O DNA é Tucano: Contra despejo, comunidades ocupam Secretaria de Habitação de SP para forçar negociação


São Paulo - Na manhã desta quarta-feira (20), cerca de 300 pessoas se aglomeraram na rua São Bento, centro de São Paulo, exigindo uma reunião com membros da Secretaria de Habitação do Estado de São Paulo. Membros da manifestação invadiram o prédio da CDHU e o ocuparam até que fossem abertas vias de negociação, a polícia foi mobilizada, mas não houve violência.
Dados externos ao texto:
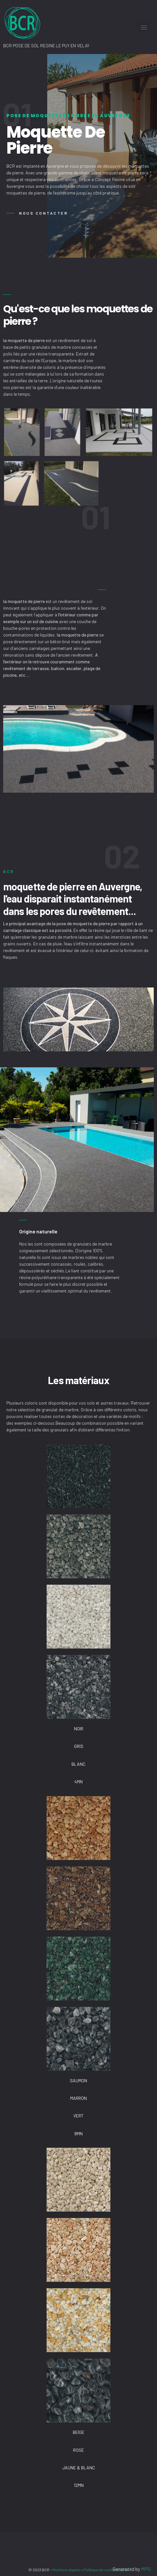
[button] (41, 213)
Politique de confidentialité (106, 2569)
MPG (146, 2569)
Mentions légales (66, 2569)
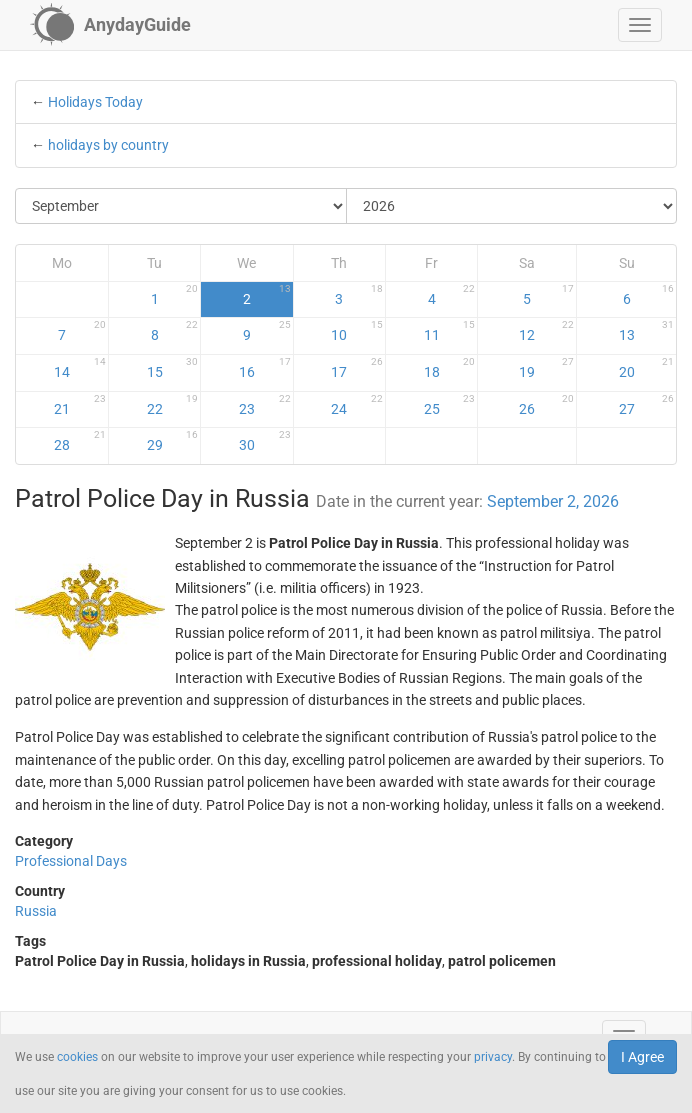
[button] (640, 25)
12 (546, 331)
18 (450, 368)
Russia (36, 911)
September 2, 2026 (553, 501)
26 (546, 405)
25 (450, 405)
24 (357, 405)
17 (357, 368)
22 (173, 405)
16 (265, 368)
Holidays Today (95, 102)
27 (646, 405)
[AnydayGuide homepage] (110, 25)
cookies (77, 1057)
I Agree (642, 1057)
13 (646, 331)
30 (265, 441)
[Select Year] (512, 206)
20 (646, 368)
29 (173, 441)
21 (80, 405)
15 (173, 368)
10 (357, 331)
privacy (493, 1057)
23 (265, 405)
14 (80, 368)
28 (80, 441)
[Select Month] (181, 206)
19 (546, 368)
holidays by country (108, 145)
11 (450, 331)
Os manifestantes seguiram para a Central da Habitação, esperando pelo encontro dos comitês com a secretaria. A ação das comissões da comunidade se deu após insucesso em uma reunião prévia com as subprefeituras das locais.
Organizados pelo MTST (Movimento dos Trabalhadores Sem Terra), membros das comunidades do Jardim Arizona, Jd. Pantanal (zona leste), Jd. Bananal, Jd. Irene e Boulevard da Paz, a maioria na zona sul da cidade, próximos à estrada de M. Boi Mirim. Os moradores protestam contra ações de despejo e reintegração de posse não notificadas pela prefeitura, além de recorrentes atos de truculência da polícia civil metropolitana que, segundo eles, tem quebrado barracos e casas enquanto seus donos estão trabalhando.
Virginia Oliveira de Jesus, da comitê da comunidade do Jardim Arizona, explicou que desde abril do ano passado há recorrentes ações de despejo sem aviso prévio, pegando moradores desprevinidos. Ela estava na primeira tentativa de negociação, com 13 membros das comissões locais. "A prefeitura falou que nós éramos bandidos", contou, disse que os acusaram de viverem em propriedades privadas, sem informar quem está movendo as ações de despejo. "O meu pedaço estava comprado, eu paguei por ele, não importa quem deixou o lugar abandonado", afirmou. A região do Jardim Arizona tem sido habitada há quase 20 anos, de acordo com os moradores, e possui quase 7 mil famílias - 1500 delas podem perder suas casa.
Além de se manifestarem contra despejos, as comunidades exigem da prefeitura projetos imediatos para a urbanização dos locais, garantidas do cumprimento das medidas de saneamento básico e transparência quanto a possíveis realocações e auxílios de aluguel e moradia, nesses casos. Guilherme Boulos, do MTST, coordenou uma breve assembleia entre os manifestantes, esclarecendo que o objetivo ali não era de ocupar os prédios da Secretaria de Habitação, ou da Cohab. "Nosso objetivo é suspender todas as ações de despejo nas regiões", declarou. De acordou com ele, moradores tem recebido cheques de 5 mil reais para deixarem suas casas, valor que "não dá nem para o trabalhador montar um barraco em área de risco".